Solving the PDE 
Find the function $f=f(x,u,u')$ for which the equality
$$\frac{\partial}{\partial x}\left(\frac{\partial f}{\partial u'} \right)=\frac{\partial^2}{\partial x^2}\left( u+u^2\right)$$ holds.
Here, $u=u(x)$ and $u'=\partial u/\partial x$. It is presumed that $u(x)\rightarrow0$ as $x \rightarrow \pm \infty$.

This is what I have tried so far: Integrate once to find
$$\left(\frac{\partial f}{\partial u'} \right)=\frac{\partial}{\partial x}\left( u+u^2\right)$$
Can I now do this and somehow resolve through per partes?
$$f=\int \frac{\partial}{\partial x}\left( u+u^2\right)\partial u'$$
Maybe the differential $\partial u'=\partial(du/dx)$ can be in some way simplified.
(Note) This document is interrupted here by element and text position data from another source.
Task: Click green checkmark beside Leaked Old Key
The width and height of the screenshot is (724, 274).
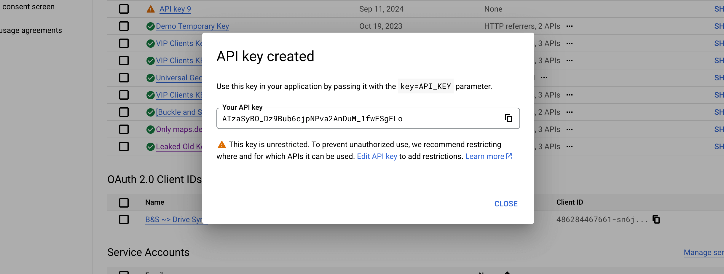Action: click(151, 146)
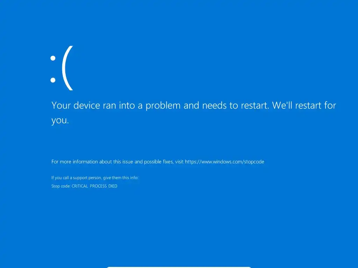Open the https://www.windows.com/stopcode link
Image resolution: width=358 pixels, height=268 pixels.
[224, 162]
 A: I have found an $f$ that satisfies your equation.
$$f=\left[\frac{1}{2}+u\right](u’)^2+g(x,u)$$
where $g(x,u)$ is some unknown function that would need to be found using boundary or some other data.
To make this as simple as possible, let’s do this the easy way and start with your final equation.
$$f=\int\frac{\partial}{\partial x}(u+u^2)\;\partial u’$$
It is best to interpret this integral representation as the anti-derivative. With that said, there isn’t much stopping you from taking the anti-derivative w.r.t. $u’$. Differentiate inside the expression and do so.
$$f=\int(u’+2uu’)\;\partial u’=\frac{1}{2}(u’)^2+u(u’)^2+g(x,u)$$
The extra term $g(x,u)$ is necessary as we took the anti derivative w.r.t. $u’$. Plugging the result back into your equation verifies that this is a solution.
Aside: Your PDE closely resembles that of the Euler-Lagrange equation.
$$\frac{d}{dx}\frac{\partial f}{\partial u’}=\frac{\partial f}{\partial u}$$
If $f$ we’re to satisfy this equation, it would be called a “Lagrangian”. However, I believe this would result in a different $f$ than your given problem. Just an extra tid-bit.